Altig: What the Fed did during macroblog's vacation

by Calculated Risk on 8/14/2008 01:03:00 PM

Dr. David Altig, now director of research at the Federal Reserve Bank of Atlanta, returns to blogging. Welcome back!

From Macroblog: What the Fed did during macroblog's vacation

To state the very obvious, it has been quite an eventful twelve months since I last committed fingers to laptop. I might well have titled this post "Four Fed programs that did not exist one year ago." Over the four months from December to March, the Federal Reserve Board of Governors and the Federal Open Market Committee, or FOMC, introduced an alphabet soup of new lending programs to address acute stress in financial markets, some of which required the invocation of emergency powers based on "unusual and exigent circumstances."

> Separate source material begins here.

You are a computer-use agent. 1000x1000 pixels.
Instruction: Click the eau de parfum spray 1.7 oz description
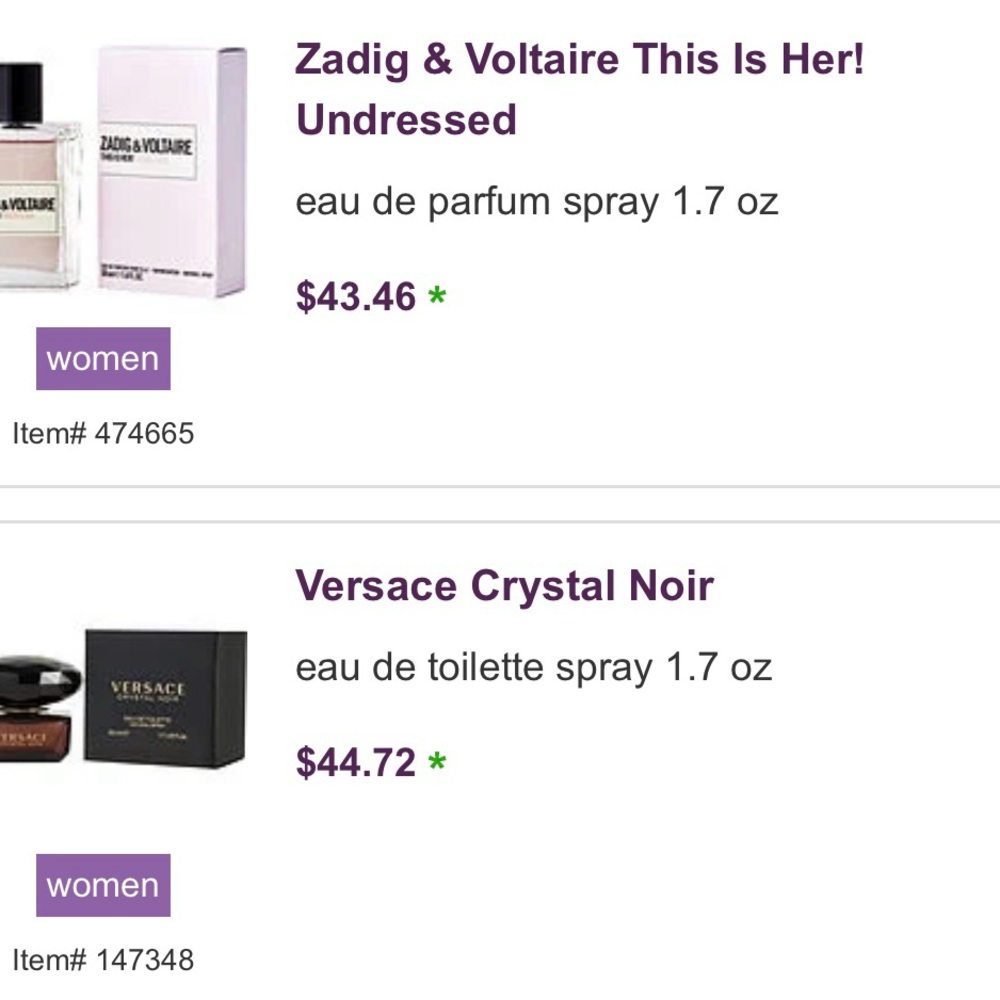[536, 201]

I know that in some quarters—maybe the one where you reside—all this activity had a certain frenetic, whack-a-mole feel to it. But I think it appropriate to view the Fed's actions over this period as what I believe them to be: A measured and logical sequence of steps to address very specific liquidity distress in financial markets.
Much more at the link.

On a personal note, when I first started blogging (a long time ago!), Dr. Altig gave Calculated Risk some wider exposure, especially on housing. Altig wasn't as pessimistic as me at the time, but he was very open to the possibilities of a major housing correction. Thanks Dave and Welcome Back!